ST Chipset decap

GFA, ASM, STOS, ...

Moderators: simonsunnyboy, Mug UK, Zorro 2, Moderator Team

ijor
Hardware Guru
Hardware Guru
Posts: 3418
Joined: Sat May 29, 2004 7:52 pm
Contact:

Re: ST Chipset decap

Postby ijor » Sun Jan 07, 2018 1:18 pm

Steven Seagal wrote:Are you saying that the GLUE "M2CLOCK" can awake at an arbitrary 0-15 tick (~32mhz) on the STF relative to DCYC, and not always on the same n, n+4, n+8 or n+12 tick?


No, it isn't that bad either. It will (or should) trigger always within the same cycle.

MarkP
Atarian
Atarian
Posts: 5
Joined: Tue Jul 31, 2018 10:22 pm

Re: ST Chipset decap

Postby MarkP » Wed Aug 01, 2018 1:59 am

Wow... the ultimate level of hacking, peering right into the microstructure of the chips themselves, and using that to solve one particular longstanding enigma of how data moves through the shifter (that I've wondered about myself right since reading the classic ST Internals book way back in the day and seeing its rather sparing, mostly code-level description of how it appears to work from the outside).

I'm not sure if I'm reading it right, but does the shift matrix diagram (including that brilliant but kooky 2-bit-per-cell design that rolls the FIFO/IR into the shiftreg/RR) imply that it loads in 4 words just-in-time (except in the case of the every-16-pixels glitch) for the previous 4 to have run out in low rez, shunts them all down / shifts out the first pixel / starts loading the first word of the next block of four in more or less the one motion, and places four bits off the far right end of what are effectively 4 parallel, single tapped, 1-bit shift regs with each shift...? And for medium it only loads in two words at a time, twice as often because the individual bits in each effectively-parallel-1-bit reg are then shifted out at twice the frequency, with the lower 2 bits then always being zero so only 4 colours can be produced despite 4 bits technically being shifted out... and for hi-rez it only loads in a single word, and performs the internal transfer 4x as often as in low rez, with only the uppermost output ever changing?

Versus the old model I remember seeing drawn up in the past where the IR and RR are separate 1-bit deep, 64-bit wide registers with four taps arranged every 16 bits along the RR (like a more regularly spaced set of LFSR taps) and the output of *those* changing as the RR is rotated right with low using all four, medium using the second and fourth, and mono only using the fourth... with all modes loading four words into the IR at a time then dumping the full 64 bits down into the RR once full, at the exact same speed, with only the speed of rotation and number of taps changing (?)

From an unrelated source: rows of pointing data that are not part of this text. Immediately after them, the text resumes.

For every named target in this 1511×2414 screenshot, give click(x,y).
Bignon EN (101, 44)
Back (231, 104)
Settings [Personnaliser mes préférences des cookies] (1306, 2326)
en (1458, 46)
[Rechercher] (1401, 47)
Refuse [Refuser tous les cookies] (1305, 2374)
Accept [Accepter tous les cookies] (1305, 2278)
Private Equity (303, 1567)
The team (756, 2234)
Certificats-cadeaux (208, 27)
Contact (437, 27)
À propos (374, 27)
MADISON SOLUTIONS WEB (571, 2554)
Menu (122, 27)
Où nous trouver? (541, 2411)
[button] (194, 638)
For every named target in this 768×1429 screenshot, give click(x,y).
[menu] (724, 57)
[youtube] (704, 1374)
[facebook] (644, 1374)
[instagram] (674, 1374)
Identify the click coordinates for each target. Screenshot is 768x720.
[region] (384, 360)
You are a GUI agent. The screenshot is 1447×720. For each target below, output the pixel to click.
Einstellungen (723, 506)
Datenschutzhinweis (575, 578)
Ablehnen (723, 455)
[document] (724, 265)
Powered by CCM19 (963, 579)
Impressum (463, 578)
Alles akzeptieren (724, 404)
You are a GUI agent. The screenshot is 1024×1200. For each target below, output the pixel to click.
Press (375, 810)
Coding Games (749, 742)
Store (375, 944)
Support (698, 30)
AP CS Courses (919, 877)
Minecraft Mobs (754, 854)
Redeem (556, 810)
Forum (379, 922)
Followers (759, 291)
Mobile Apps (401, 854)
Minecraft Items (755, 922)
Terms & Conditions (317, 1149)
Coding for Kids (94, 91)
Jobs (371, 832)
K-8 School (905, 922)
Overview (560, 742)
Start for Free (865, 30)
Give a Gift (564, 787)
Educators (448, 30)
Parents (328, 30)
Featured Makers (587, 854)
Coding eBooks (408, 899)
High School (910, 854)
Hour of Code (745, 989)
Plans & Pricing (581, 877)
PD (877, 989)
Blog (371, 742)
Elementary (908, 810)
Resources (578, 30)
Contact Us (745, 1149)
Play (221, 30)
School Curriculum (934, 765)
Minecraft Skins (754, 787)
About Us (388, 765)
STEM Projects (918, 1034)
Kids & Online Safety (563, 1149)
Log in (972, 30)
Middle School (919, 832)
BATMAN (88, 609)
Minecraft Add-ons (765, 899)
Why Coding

What might that (and the actual clock divider structure) then mean for the possibility of tweaking the shifter for additional modes, both from a fantasy-historical and an actual (FPGA?) recreation basis? Easier, harder?

I'm thinking in terms both of adjusting the bitdepth vs frequency relationship (e.g. 3bpp at 32/3 MHz, or 5bpp/6bpp at 32/5, 32/6MHz with extended shifter matrix and palette depth, the latter being similar to the pixel clock used by a lot of 80s consoles plus computers like the MSX and the former being twice that, so 256 or 512 pixels would just hit overscan and 240/480 pixels for a slightly coarse 40 or 80 columns of text would just fit within the underscan limits... as well as a half Hrez 2bpp mode in mono), and aping the Amiga by changing the CPU (or Blitter, DMA controller, etc) vs shifter bandwidth relationship (as mediated by a slightly twiddled MCU)... so the speed available to the rest of the system could be sacrificed to give more colour and/or resolution (eg mono in full rez and 2bpp/half rez and 4bpp, medrez in 3 or 4bpp, original lowrez in 5 or 6 (or 8?) bpp, intermediate rez at 4bpp/reduced rez at 8bpp...), or colour and/or rez could be sacrificed to speed up the rest of the machine (especially making more use of the blitter and other DMA without slowing the CPU) by the MCU giving the shifter fewer cycles and the shifter running with a higher divider or shallower matrix depth... might be able to pull off some decent fresh tricks with that additional speed without the lower rez or colour set being immediately obvious...

(on the other hand, maybe the setup actually makes it harder to alter in that way vs the old assumptions?)

User avatar
Smonson
Obsessive compulsive Atari behavior
Obsessive compulsive Atari behavior
Posts: 119
Joined: Sat Feb 20, 2016 9:45 am
Location: Canberra
Contact:

Re: ST Chipset decap

Postby Smonson » Wed Aug 01, 2018 9:23 am

MarkP wrote:I'm thinking in terms both of adjusting the bitdepth vs frequency relationship (e.g. 3bpp at 32/3 MHz, or 5bpp/6bpp at 32/5, 32/6MHz with extended shifter matrix and palette depth


That's an interesting idea... it would be achievable with the FPGA shifter hardware I've already built. 256x200x32 seems like a decent trade-off.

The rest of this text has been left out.